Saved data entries
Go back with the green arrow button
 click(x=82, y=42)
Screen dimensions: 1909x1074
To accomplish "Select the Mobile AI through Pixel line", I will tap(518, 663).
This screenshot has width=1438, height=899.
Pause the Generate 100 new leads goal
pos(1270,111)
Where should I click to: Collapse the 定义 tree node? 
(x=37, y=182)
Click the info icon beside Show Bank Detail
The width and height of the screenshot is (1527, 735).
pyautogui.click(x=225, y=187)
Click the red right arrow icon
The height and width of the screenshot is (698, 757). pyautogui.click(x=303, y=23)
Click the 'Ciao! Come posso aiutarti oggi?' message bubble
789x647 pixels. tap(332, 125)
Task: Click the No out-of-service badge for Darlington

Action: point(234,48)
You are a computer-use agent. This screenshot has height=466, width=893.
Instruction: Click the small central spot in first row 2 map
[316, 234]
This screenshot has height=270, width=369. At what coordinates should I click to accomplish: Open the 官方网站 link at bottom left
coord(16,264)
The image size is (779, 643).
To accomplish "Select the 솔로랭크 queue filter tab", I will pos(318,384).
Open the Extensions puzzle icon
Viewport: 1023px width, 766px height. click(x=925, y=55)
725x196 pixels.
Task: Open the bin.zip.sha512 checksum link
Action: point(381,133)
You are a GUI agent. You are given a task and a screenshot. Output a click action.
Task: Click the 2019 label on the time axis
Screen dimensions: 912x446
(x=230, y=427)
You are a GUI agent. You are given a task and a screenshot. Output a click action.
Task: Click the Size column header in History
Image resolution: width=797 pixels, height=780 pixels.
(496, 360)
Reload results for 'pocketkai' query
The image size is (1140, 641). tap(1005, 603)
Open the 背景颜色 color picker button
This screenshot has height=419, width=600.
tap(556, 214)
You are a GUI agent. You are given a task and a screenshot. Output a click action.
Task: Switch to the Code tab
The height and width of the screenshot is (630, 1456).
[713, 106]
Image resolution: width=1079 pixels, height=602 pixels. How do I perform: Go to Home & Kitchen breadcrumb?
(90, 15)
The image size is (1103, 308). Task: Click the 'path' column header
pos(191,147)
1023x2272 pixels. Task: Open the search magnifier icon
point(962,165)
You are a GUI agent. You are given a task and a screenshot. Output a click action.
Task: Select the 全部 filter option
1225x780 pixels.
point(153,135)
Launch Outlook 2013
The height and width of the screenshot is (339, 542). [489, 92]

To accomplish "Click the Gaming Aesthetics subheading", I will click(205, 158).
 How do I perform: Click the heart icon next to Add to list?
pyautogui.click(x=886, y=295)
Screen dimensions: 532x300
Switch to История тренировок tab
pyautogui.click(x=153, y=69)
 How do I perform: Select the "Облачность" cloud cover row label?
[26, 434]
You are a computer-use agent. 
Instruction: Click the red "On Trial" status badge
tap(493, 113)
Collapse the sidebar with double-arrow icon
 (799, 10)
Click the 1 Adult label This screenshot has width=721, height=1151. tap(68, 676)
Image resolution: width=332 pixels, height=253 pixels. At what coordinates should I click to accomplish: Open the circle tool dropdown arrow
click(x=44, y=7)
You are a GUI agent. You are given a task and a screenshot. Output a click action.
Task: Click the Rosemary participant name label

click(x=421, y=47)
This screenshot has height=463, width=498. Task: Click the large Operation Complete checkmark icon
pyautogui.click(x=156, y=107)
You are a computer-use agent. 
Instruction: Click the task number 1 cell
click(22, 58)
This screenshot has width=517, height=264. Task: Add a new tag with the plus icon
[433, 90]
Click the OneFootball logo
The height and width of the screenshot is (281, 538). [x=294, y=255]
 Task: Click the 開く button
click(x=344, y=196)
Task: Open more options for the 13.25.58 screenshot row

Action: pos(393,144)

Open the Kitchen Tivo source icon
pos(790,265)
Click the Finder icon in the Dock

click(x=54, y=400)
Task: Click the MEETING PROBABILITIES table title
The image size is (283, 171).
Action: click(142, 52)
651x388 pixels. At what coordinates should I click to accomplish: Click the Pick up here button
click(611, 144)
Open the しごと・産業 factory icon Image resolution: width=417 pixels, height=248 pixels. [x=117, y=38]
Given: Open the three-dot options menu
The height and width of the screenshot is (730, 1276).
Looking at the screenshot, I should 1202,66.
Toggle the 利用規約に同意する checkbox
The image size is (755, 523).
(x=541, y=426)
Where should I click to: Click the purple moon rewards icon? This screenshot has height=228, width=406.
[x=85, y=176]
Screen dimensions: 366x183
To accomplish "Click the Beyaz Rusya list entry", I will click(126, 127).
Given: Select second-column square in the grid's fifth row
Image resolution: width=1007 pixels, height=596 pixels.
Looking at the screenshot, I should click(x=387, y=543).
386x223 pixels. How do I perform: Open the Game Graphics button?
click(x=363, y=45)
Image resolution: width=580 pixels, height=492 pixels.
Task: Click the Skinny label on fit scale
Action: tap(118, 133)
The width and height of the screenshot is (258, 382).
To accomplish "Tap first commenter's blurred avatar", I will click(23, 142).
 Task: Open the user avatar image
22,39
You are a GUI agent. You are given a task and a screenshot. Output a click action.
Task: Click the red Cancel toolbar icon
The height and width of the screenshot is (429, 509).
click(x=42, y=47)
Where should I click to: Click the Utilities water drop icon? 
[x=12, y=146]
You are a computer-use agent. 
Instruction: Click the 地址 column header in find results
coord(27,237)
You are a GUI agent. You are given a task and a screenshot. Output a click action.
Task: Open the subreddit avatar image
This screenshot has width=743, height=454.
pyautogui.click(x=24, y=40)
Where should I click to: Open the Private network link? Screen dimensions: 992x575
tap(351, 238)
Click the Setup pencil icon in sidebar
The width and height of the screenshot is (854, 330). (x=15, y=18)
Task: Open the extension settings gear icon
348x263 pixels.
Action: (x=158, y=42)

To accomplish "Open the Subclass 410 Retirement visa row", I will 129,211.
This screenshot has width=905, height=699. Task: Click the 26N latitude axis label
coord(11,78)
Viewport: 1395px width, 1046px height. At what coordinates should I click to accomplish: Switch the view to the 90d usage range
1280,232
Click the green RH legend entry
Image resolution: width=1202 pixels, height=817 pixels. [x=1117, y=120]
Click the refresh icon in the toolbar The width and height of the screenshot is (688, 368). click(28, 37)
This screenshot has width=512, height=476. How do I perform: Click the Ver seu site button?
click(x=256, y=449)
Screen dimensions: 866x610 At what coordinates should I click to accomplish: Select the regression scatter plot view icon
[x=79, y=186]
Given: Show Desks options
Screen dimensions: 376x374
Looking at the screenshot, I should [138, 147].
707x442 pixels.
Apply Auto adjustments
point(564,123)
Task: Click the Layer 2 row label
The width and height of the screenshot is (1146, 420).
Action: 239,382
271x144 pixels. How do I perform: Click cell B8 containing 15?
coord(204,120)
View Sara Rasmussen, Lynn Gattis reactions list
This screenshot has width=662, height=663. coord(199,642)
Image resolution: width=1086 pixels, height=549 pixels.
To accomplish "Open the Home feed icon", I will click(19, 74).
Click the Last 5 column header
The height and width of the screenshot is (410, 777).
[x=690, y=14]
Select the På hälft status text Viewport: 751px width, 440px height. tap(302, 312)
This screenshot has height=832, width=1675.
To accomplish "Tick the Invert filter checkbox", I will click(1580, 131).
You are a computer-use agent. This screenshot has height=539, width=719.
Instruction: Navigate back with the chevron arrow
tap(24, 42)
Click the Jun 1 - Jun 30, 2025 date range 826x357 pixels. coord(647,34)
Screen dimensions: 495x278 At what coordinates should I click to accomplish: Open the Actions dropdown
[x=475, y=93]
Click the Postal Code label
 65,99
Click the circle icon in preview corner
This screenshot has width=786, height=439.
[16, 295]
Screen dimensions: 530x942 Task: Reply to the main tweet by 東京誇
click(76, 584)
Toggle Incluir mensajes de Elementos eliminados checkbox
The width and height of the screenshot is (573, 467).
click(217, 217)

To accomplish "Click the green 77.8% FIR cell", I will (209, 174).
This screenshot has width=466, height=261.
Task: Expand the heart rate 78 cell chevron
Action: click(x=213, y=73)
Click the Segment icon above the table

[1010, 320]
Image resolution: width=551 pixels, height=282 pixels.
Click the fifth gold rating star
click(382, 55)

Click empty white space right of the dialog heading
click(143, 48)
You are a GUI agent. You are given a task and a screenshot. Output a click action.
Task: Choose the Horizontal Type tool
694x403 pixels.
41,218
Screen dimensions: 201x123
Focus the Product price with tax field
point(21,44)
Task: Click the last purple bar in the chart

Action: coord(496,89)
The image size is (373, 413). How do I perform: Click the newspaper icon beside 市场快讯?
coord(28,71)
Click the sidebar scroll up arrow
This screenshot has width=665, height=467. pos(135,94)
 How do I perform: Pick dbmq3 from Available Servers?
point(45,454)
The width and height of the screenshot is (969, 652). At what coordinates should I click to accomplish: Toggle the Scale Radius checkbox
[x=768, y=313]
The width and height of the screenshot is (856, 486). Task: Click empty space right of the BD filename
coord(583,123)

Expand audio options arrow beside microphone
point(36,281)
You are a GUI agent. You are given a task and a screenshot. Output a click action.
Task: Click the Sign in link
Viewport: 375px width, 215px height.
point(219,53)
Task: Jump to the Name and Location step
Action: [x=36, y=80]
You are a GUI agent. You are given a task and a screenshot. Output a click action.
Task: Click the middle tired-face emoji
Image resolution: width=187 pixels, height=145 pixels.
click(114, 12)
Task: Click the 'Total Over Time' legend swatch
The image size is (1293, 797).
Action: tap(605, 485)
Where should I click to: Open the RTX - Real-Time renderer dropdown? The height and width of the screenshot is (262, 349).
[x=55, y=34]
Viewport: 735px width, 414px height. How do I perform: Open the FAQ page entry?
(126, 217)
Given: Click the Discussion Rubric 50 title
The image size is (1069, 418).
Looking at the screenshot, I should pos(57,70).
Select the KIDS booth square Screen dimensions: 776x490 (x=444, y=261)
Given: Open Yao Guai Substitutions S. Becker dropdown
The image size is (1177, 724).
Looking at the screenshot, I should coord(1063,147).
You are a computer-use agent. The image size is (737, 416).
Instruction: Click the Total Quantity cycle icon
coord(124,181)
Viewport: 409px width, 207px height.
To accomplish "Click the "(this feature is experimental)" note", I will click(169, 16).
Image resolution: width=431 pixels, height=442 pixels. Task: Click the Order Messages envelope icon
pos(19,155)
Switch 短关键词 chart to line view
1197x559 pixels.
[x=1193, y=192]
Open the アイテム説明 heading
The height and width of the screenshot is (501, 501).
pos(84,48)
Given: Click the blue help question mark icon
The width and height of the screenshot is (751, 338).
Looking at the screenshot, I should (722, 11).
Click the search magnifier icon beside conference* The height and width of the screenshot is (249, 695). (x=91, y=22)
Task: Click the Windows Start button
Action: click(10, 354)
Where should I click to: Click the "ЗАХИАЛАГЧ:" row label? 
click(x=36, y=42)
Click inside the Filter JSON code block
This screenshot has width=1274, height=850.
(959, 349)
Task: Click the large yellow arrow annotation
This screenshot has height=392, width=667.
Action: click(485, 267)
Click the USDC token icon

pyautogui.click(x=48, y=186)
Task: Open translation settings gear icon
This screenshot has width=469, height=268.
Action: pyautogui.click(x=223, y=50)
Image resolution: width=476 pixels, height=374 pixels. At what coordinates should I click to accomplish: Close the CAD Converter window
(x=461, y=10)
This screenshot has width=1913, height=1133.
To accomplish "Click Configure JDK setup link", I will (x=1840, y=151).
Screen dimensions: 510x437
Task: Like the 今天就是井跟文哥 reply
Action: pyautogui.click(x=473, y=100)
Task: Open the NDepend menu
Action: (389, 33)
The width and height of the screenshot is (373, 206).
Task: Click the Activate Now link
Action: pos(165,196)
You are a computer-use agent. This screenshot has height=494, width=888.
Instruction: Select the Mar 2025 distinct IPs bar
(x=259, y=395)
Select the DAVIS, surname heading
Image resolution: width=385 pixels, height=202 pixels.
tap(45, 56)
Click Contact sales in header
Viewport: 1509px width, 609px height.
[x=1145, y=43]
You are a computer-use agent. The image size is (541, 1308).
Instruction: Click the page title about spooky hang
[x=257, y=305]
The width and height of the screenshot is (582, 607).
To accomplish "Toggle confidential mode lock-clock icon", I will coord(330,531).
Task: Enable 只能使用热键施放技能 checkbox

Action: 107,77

Your instructions: Collect each line of the entries that has the word "gear", copying it in full.

Completed exercise:
Task: Open the extension settings gear icon
Task: Open translation settings gear icon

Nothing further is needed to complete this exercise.